Até mesmo maiores detalhes sobre a saúde do Papa Bento XVI são conhecidos apenas por informações não oficiais.
O que provocou a mudança é que, em busca de engajamento social, pessoas começaram a publicar todo tipo de teoria da conspiração relacionada à saúde de Francisco.
Falsos
A empresa Cyabra, especializada em identificar e combater desinformação, fez um trabalho para o Vaticano nos últimos meses e apontou o problema. Em março, quando o Papa já estava doente, foi constatado que 31% das contas que discutiam o estado de saúde dele na rede social X eram falsas.
A empresa chegou a divulgar que “mais de 1140 perfis não autênticos geraram coletivamente 1387 publicações e comentários, espalhando narrativas falsas nas plataformas de mídia social”.
“Morto” antes de morrer
Nessas contas falsas, 41% das menções eram negativas, sempre com ceticismo ou ataques hostis ao Vaticano. As publicações diziam que o Papa havia morrido, que um sósia estava sendo utilizado e a Igreja estava “escondendo o corpo”. Falava-se até em “golpe comunista” na Igreja.
Um tiktoker italiano chegou a entrar no hospital em que Francisco estava internado e filmou uma ala vazia para dizer que o Santo Padre não estava lá e havia morrido. Gerou engajamento, atraiu atenção, faturou com a mentira e nunca voltou ao assunto quando o pontífice fez aparições públicas em seguida.
Foram esses episódios, ocorridos há algumas semanas, que intensificaram a reação do Vaticano, divulgando todo tipo de detalhe, evitando esconder até quantas injeções o Papa tomou para manter o compromisso com a verdade e eliminar qualquer dúvida.
Bloqueadores
A estratégia de defesa seguirá durante o Conclave, porque a preocupação aumenta.
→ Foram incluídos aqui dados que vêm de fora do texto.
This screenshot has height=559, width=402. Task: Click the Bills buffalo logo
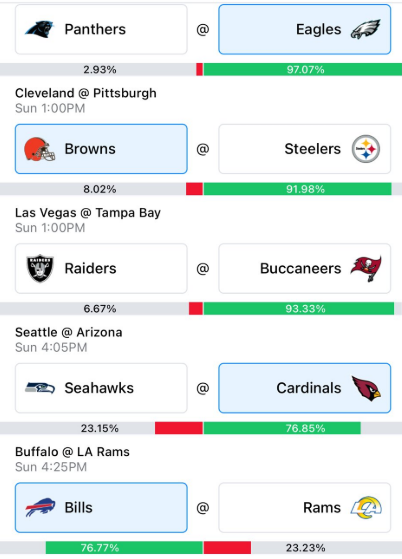[40, 507]
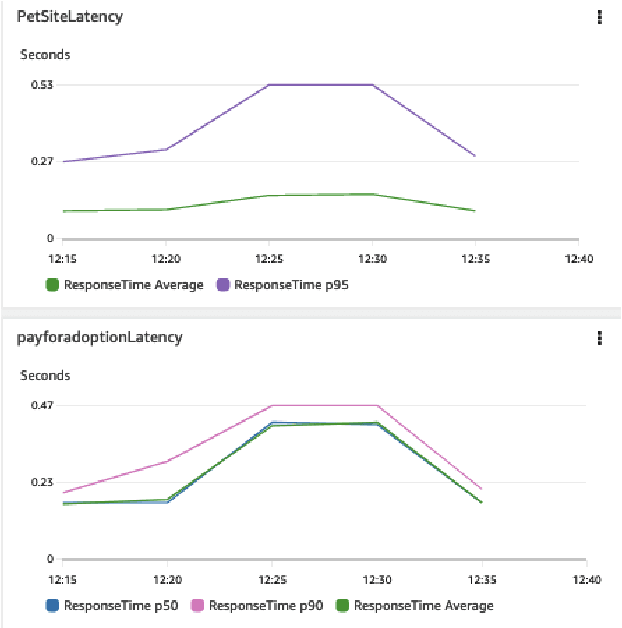The width and height of the screenshot is (622, 628).
Task: Click the 12:15 time label in payforadoptionLatency
Action: click(x=62, y=579)
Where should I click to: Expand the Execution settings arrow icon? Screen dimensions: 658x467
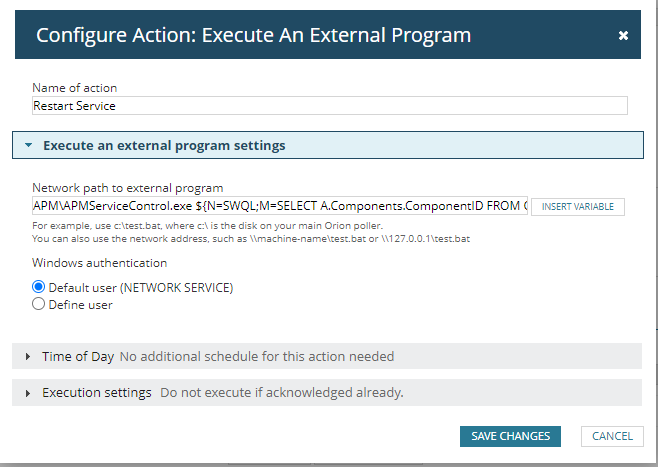(27, 394)

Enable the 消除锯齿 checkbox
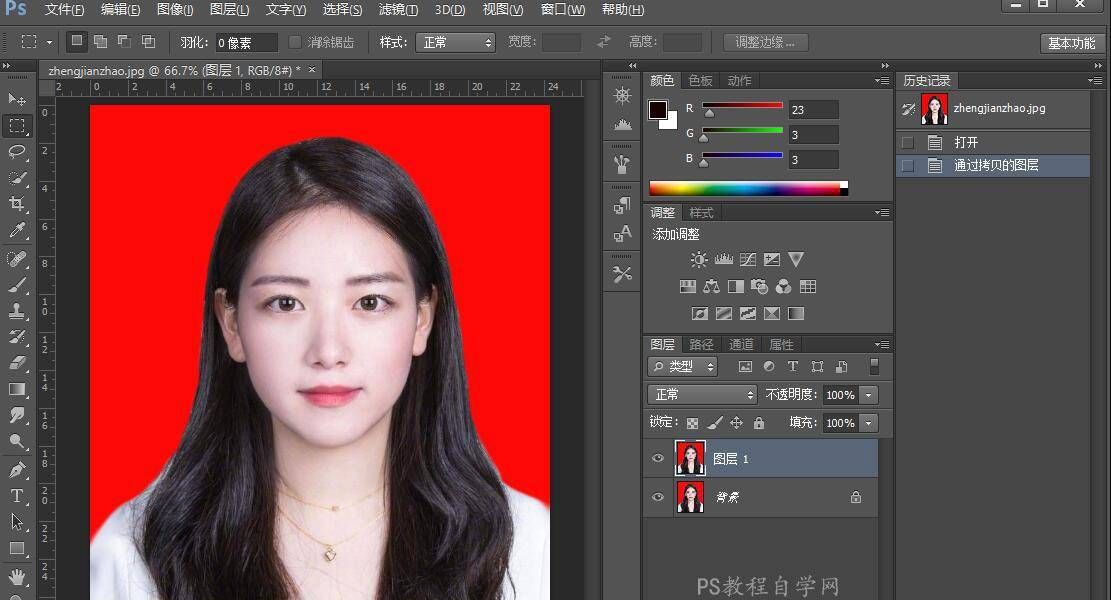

As autoridades do Vaticano andam tensas com a influência que as redes sociais e a desinformação podem ter na escolha do próximo Papa.
Durante a última votação, quando Jorge Bergoglio foi escolhido, já havia um temor, mas o medo principal era relacionado ao uso de celulares para atualizar notícias do mundo externo, não havia o temor de que essas notícias fossem falsas ou criadas com o objetivo específico de desestabilizar e interferir nas votações.
Na época, foram implantados bloqueadores de sinal nos locais em que eles estavam. Por mais que os cardeais sejam impedidos de ter contato com o mundo exterior, o Vaticano achou melhor garantir.
Política
Agora, a desinformação de influencers tentando faturar com engajamento popular deve fazer com que a estratégia seja intensificada, mas esse nem é o maior risco.
Grupos de interesse político na Europa, na Rússia e nos EUA também estão sendo monitorados pelo Vaticano para não interferirem caso utilizem mentiras em suas postagens. As respostas serão imediatas, esclarecendo a verdade sempre o mais rápido possível para que os cardeais não sejam trancados e isolados carregando qualquer tipo de dúvida. Mais restrições são esperadas para dentro do Conclave e mais informações são esperadas para fora dele.
Turma nova
O temor é maior porque o procedimento de votação deve demorar mais do que o normal para ser iniciado. Nesse colégio de cardeais, a maioria vai se conhecer esta semana.
Segundo o cardeal Dom Raymundo Damasceno, que falou ao Passando a Limpo, na Rádio Jornal, muitos cardeais não se conhecem ainda. E 80% deles foi indicação de Francisco.
Para se aproximarem, muita conversa deve acontecer até que as votações ocorram. Antes de serem isolados, os votantes estarão livres com seus celulares e redes sociais. Quanto mais demorar, maior a chance de a desinformação crescer.
Os tempos são outros e o Vaticano tenta se adaptar como pode. Mas não será fácil.